◆ Provided text
──────────────────────────────
Some Questions Answered
Posted by Heather Hurlburt
In addition to being a beautifully-written speech, President Obama's Inaugural Address answered -- pretty definitively -- some questions people have been asking about his view of the world for a while now.
No Turning Inward. Speechwriters watch order and length of a speech to gauge priorities. Obama did domestic priorities first -- what you'd expect given the economic crisis -- but by my unscientific count there was more time given to international concerns, something unprecedented in a first Inaugural in recent times.
Leadership. Obama gave a thundering endorsement to the renewal of US global leadership and, while avoiding words like "indispensable," pledged that the US would "play its role," a role he suggested was unique and derived from our multicultural history.
A broadened view of what security and US interests entail. The seamless flow of the national security section from leadership to democracy to terrorism to poverty to the strength of multiculturalism was an eloquent expression of a worldview that sees the connections among those issues, in contrast to one that sees military security first. The speech put forward a comprehensive, integrated view without using catchphrases like "Toolbox" or (sorry, David) "integrated power" or "soft power." But every viewer understood that Obama was considering those issues together in an integrated framework.
Outreach to the Islamic world. My prediction that the Islamic world would not get more than a line in the speech stands -- it got exactly one. I have also predicted that it may not prove possible, especially given Gaza, to give a speech in the first 100 days focused specifically on the Islamic world. But the speech as a whole stands as a downpayment -- modest but not insignificant -- which is exactly what's wanted.
Forceful on terrorism. In case you were still thinking the Pakistan and other terrorism rhetoric was a campaign artifact, forget it. This is who Obama is.
Firm on human rights. In the same vein, there's been some anxiety about whether Obama would stick to his campaign rhetoric on human and civil rights. The "false choice" rhetoric was a clear signal here, too, that this is who the man is -- and this is what he thinks the struggle against terrorists looks like. Which doesn't mean the next phase is easy. but still.
Will He Use His Personal Story to Explain America to the World? Yes. Hallelujah.
──────────────────────────────
◆ Exercise instructions
a) In the post on President Obama's Inaugural Address, how many lines does the author say the speech gave to the Islamic world?
b) Write the next part of the post on President Obama's Inaugural Address, following on from its final line.
──────────────────────────────
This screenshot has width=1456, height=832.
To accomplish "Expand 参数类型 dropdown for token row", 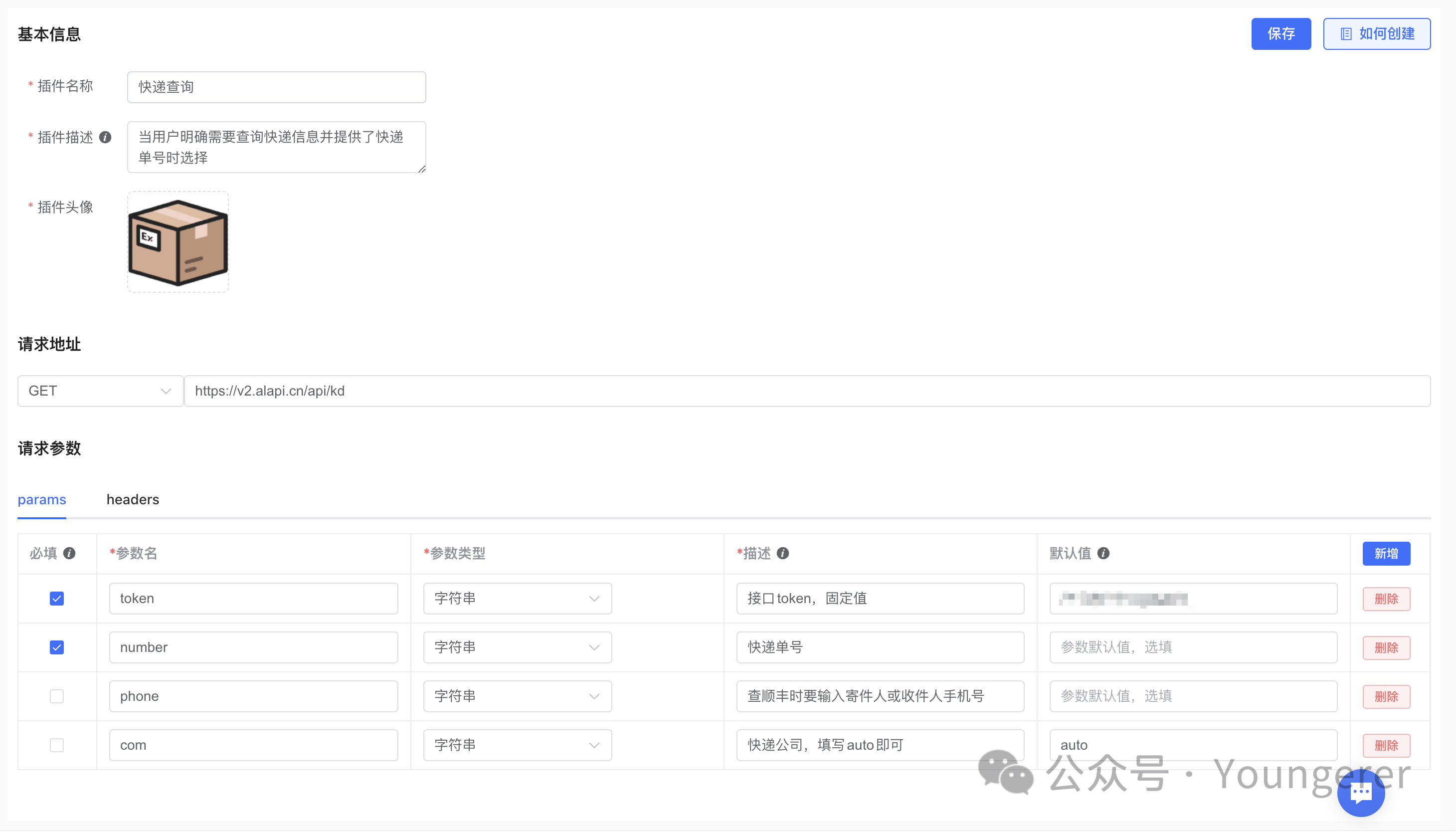I will coord(517,598).
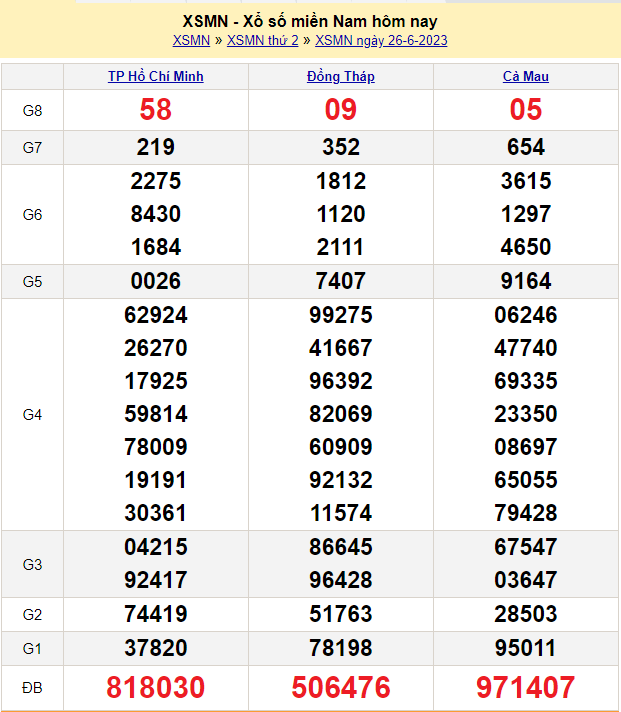Select the G4 row label

[x=32, y=414]
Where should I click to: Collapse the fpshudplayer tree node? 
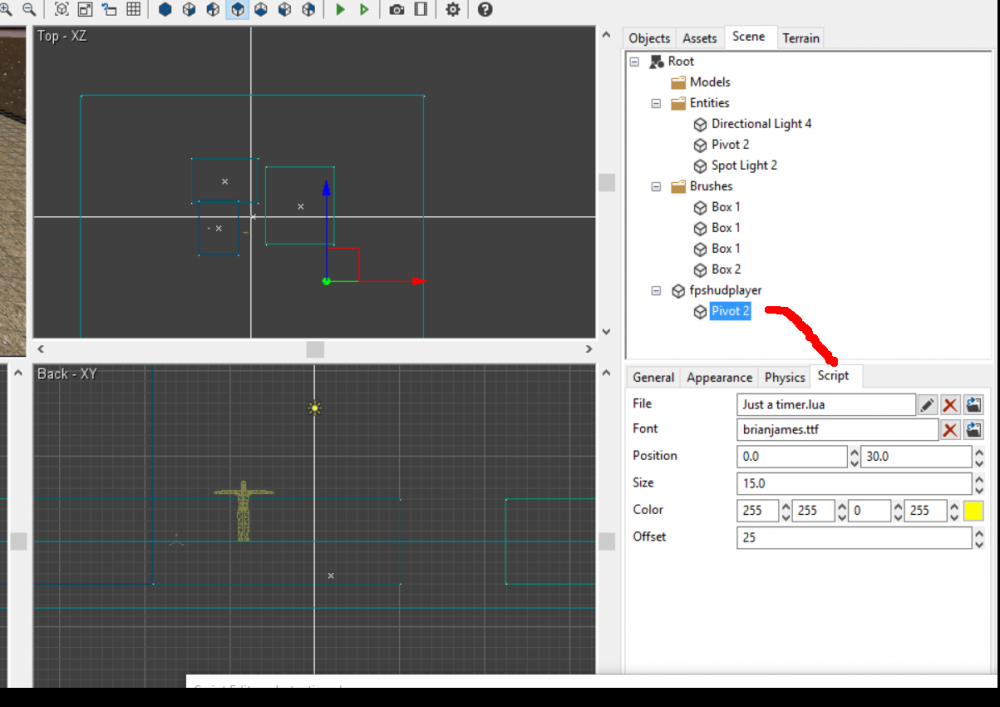pos(656,290)
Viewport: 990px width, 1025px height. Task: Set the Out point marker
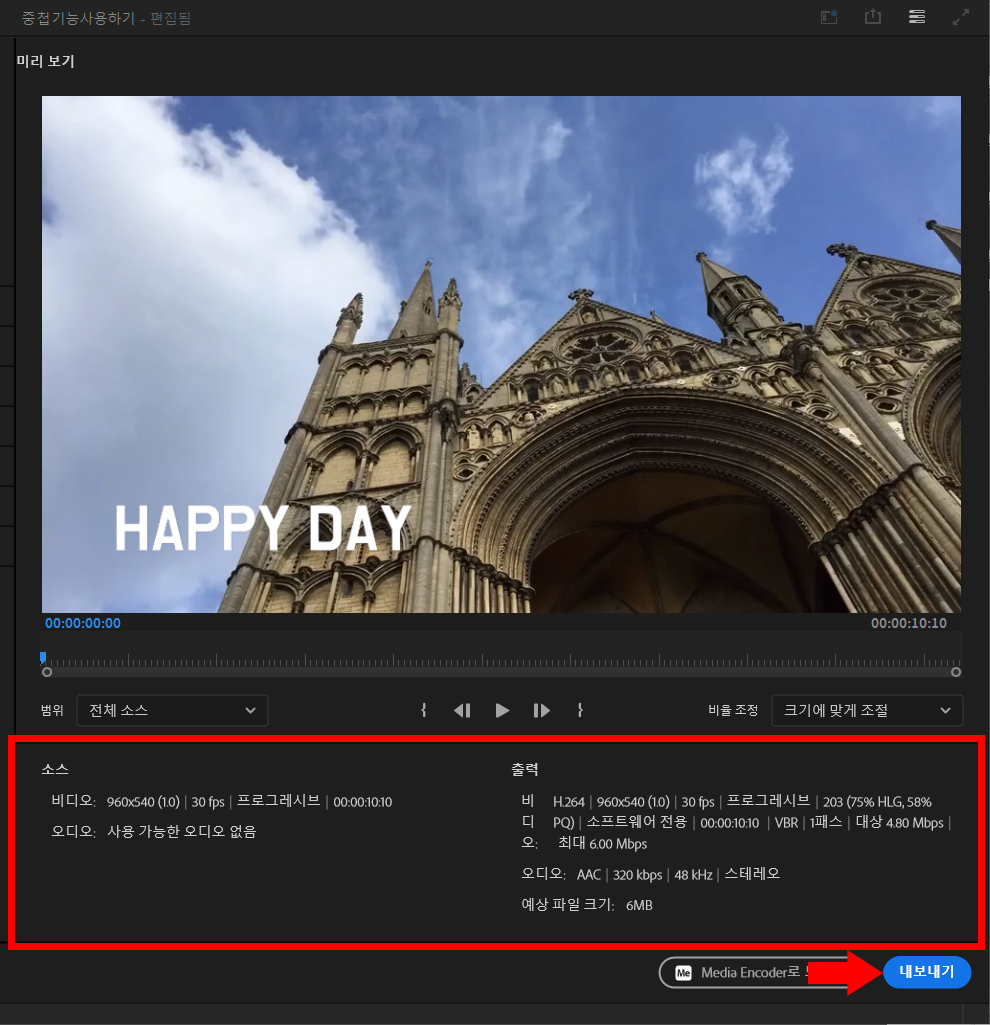pos(580,710)
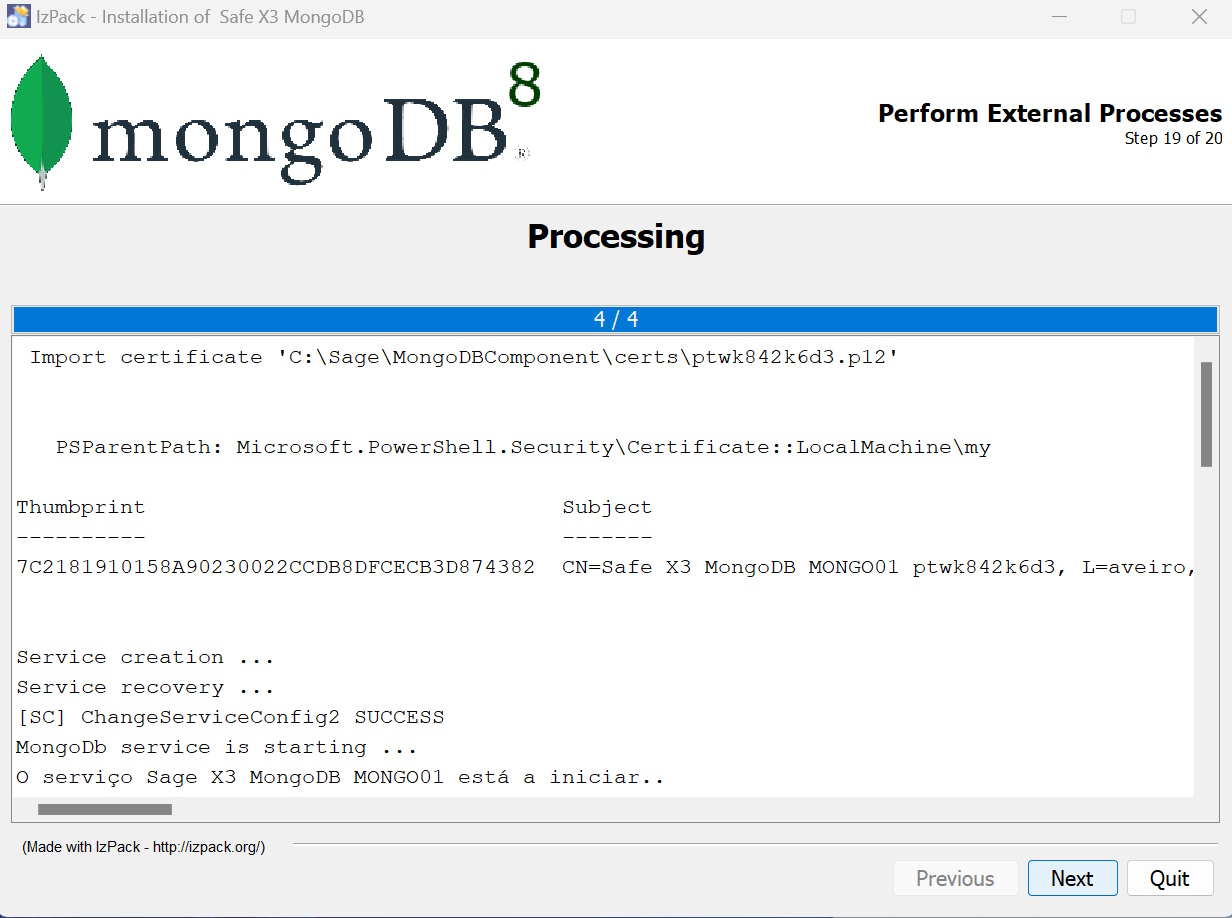Screen dimensions: 1232x918
Task: Click the greyed-out maximize window button
Action: pyautogui.click(x=1128, y=17)
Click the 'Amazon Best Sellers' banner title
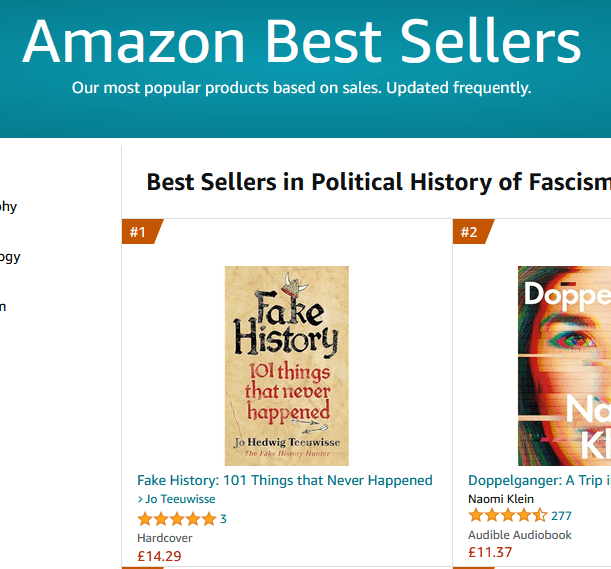611x569 pixels. click(x=301, y=42)
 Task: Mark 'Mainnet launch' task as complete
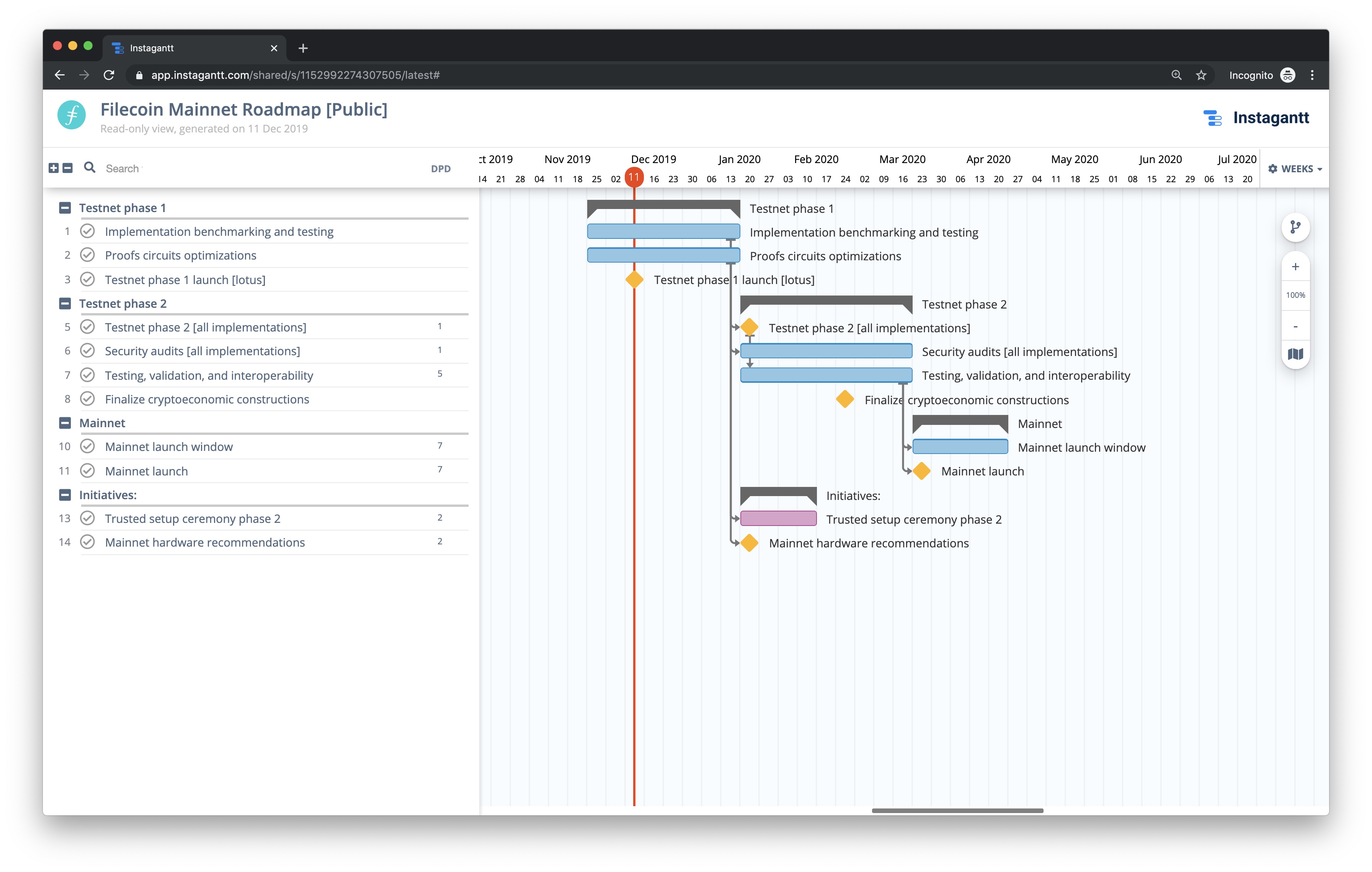coord(88,470)
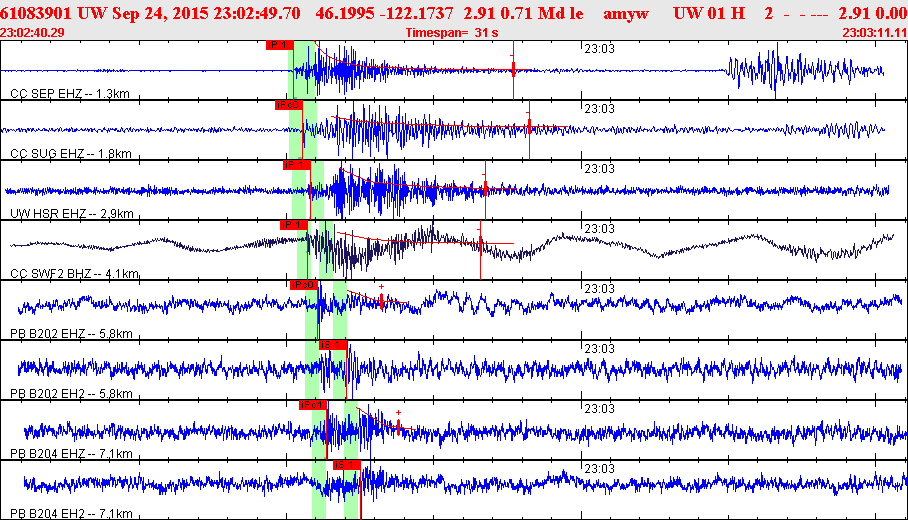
──────────────────────────────
◆ Answers in order
a) Exactly one.

b)
"US global leadership" seems to working -- major stock markets are tanking all over the world. But will the losers be grateful?
Posted by: Don Bacon | January 20, 2009 at 11:44 PM
Three interesting components in Obama's speech:
Two were early references to a "collective failure to make hard choices" and "putting off unpleasant decisions." To what were these intended to allude? In principle, everyone agrees that we can't expect to address large and difficult problems only with popular measures. In practice, no one is willing to act on this belief. I'm thinking of "magic energy beans" in particular -- the idea that subsidies and regulation can bring into being vast new sources of cheap, clean energy from non-fossil sources without the use of taxation to raise the price of energy derived from fossil fuel -- since Obama dwelt heavily on an MEB-centric energy policy during the campaign. One can look at other policy areas and see the same general weakness of celebrating tough decisions in principle and shunning them in practice. So what did Obama mean by his twin references? We'll see.
The other notable thing was his paragraph toward the end of the speech about "those values upon which our success depends" that describes those values as a product of the American past. After literally years of rhetoric about "change," Obama here hints at a theme of restoration. He might have done more than hint; most Americans think the country has gotten off on the wrong track, not that it was never on the right track to begin with. We may hear this theme again.
Incidentally, the lead-in to the quote from Washington -- one of the speech's better moments -- was marred by some uncharacteristic carelessness on the part of either Obama or his speechwriting team. In December of 1776 the American capital at the time, Philadelphia, was not abandoned (it was occupied later in the war by the British) and the British/Hessian army was not advancing (it had gone into winter quarters, as Washington's army might also have done had it not been for the imminent expiration of so many enlistments). These mistakes were not central to Obama's message and might easily have been avoided.
Posted by: Zathras | January 21, 2009 at 12:20 AM
Barack Obama has been a Ronald Reagan admirer.
Obama: "I think Ronald Reagan changed the trajectory of America in a way that Richard Nixon did not and in a way that Bill Clinton did not. He put us on a fundamentally different path because the country was ready for it. I think they felt like with all the excesses of the 1960s and 1970s and government had grown and grown but there wasn't much sense of accountability in terms of how it was operating. I think people, he just tapped into what people were already feeling, which was we want clarity, we want optimism, we want a return to that sense of dynamism and entrepreneurship that had been missing."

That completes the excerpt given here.